Records provided –
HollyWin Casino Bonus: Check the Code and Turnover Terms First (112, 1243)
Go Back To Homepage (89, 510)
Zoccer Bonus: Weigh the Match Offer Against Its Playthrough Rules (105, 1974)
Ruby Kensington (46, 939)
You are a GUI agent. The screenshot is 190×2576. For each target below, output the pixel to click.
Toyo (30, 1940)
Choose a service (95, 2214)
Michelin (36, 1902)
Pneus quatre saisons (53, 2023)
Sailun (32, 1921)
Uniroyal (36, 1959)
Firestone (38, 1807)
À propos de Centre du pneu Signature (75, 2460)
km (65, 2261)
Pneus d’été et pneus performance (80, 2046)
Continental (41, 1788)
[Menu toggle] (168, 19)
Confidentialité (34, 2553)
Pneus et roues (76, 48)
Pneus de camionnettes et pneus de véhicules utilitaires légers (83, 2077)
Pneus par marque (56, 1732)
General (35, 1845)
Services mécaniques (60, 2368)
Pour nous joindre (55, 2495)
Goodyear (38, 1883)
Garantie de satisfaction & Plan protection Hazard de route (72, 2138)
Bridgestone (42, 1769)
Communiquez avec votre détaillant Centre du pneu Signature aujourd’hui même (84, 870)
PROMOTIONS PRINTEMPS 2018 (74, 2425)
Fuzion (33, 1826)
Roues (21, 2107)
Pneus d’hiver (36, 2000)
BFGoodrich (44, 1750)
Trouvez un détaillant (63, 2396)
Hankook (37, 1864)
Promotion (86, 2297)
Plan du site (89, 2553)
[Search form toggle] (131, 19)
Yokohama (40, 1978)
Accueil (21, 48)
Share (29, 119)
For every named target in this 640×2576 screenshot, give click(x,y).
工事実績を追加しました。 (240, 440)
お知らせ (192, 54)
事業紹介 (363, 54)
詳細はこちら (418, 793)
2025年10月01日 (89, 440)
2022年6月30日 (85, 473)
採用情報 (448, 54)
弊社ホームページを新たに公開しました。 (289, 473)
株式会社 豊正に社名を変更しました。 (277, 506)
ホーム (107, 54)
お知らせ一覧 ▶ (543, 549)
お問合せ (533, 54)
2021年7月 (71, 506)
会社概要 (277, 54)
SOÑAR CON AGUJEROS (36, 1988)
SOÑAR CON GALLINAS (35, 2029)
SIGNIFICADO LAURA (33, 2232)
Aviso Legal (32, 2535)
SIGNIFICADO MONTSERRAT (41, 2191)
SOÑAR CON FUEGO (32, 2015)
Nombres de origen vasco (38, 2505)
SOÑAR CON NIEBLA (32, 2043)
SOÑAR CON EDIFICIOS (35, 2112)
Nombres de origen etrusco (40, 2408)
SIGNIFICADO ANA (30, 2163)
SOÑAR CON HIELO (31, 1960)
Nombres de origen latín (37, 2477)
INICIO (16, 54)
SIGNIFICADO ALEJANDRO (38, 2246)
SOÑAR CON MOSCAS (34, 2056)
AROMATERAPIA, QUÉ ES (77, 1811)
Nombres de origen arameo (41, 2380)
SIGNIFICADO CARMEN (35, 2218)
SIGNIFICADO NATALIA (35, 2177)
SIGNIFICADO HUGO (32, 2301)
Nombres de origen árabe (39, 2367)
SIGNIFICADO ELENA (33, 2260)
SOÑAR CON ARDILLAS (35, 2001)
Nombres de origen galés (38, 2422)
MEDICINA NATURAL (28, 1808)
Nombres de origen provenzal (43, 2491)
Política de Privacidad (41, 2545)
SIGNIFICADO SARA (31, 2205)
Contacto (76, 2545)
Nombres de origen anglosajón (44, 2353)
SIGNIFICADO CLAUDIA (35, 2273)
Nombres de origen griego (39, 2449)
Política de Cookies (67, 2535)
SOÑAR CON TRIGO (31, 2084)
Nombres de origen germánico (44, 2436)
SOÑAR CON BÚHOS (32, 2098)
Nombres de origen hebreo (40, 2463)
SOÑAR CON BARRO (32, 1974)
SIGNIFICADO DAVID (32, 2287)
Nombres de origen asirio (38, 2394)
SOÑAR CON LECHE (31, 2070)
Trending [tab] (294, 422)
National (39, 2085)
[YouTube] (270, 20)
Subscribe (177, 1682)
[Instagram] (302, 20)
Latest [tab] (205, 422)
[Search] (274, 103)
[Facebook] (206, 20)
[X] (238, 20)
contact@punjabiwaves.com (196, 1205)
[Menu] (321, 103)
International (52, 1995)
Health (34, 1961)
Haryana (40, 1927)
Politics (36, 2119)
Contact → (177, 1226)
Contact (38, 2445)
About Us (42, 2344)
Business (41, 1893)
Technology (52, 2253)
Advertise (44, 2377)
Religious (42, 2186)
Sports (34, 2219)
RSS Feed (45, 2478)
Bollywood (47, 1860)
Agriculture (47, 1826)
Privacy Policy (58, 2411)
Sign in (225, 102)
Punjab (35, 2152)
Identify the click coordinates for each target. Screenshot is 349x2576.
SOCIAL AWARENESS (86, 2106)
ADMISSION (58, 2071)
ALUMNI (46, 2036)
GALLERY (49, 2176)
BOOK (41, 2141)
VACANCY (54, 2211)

Exercise aim – Would you copy out exactly the lines above that start at the one containing "SOÑAR CON ARDILLAS (35, 2001)" and end at the one containing "Identify the click", inclusive?

Worked solution –
SOÑAR CON ARDILLAS (35, 2001)
Nombres de origen galés (38, 2422)
MEDICINA NATURAL (28, 1808)
Nombres de origen provenzal (43, 2491)
Política de Privacidad (41, 2545)
SIGNIFICADO SARA (31, 2205)
Contacto (76, 2545)
Nombres de origen anglosajón (44, 2353)
SIGNIFICADO CLAUDIA (35, 2273)
Nombres de origen griego (39, 2449)
Política de Cookies (67, 2535)
SOÑAR CON TRIGO (31, 2084)
Nombres de origen germánico (44, 2436)
SOÑAR CON BÚHOS (32, 2098)
Nombres de origen hebreo (40, 2463)
SOÑAR CON BARRO (32, 1974)
SIGNIFICADO DAVID (32, 2287)
Nombres de origen asirio (38, 2394)
SOÑAR CON LECHE (31, 2070)
Trending [tab] (294, 422)
National (39, 2085)
[YouTube] (270, 20)
Subscribe (177, 1682)
[Instagram] (302, 20)
Latest [tab] (205, 422)
[Search] (274, 103)
[Facebook] (206, 20)
[X] (238, 20)
contact@punjabiwaves.com (196, 1205)
[Menu] (321, 103)
International (52, 1995)
Health (34, 1961)
Haryana (40, 1927)
Politics (36, 2119)
Contact → (177, 1226)
Contact (38, 2445)
About Us (42, 2344)
Business (41, 1893)
Technology (52, 2253)
Advertise (44, 2377)
Religious (42, 2186)
Sports (34, 2219)
RSS Feed (45, 2478)
Bollywood (47, 1860)
Agriculture (47, 1826)
Privacy Policy (58, 2411)
Sign in (225, 102)
Punjab (35, 2152)
Identify the click coordinates for each target. Screenshot is 349x2576.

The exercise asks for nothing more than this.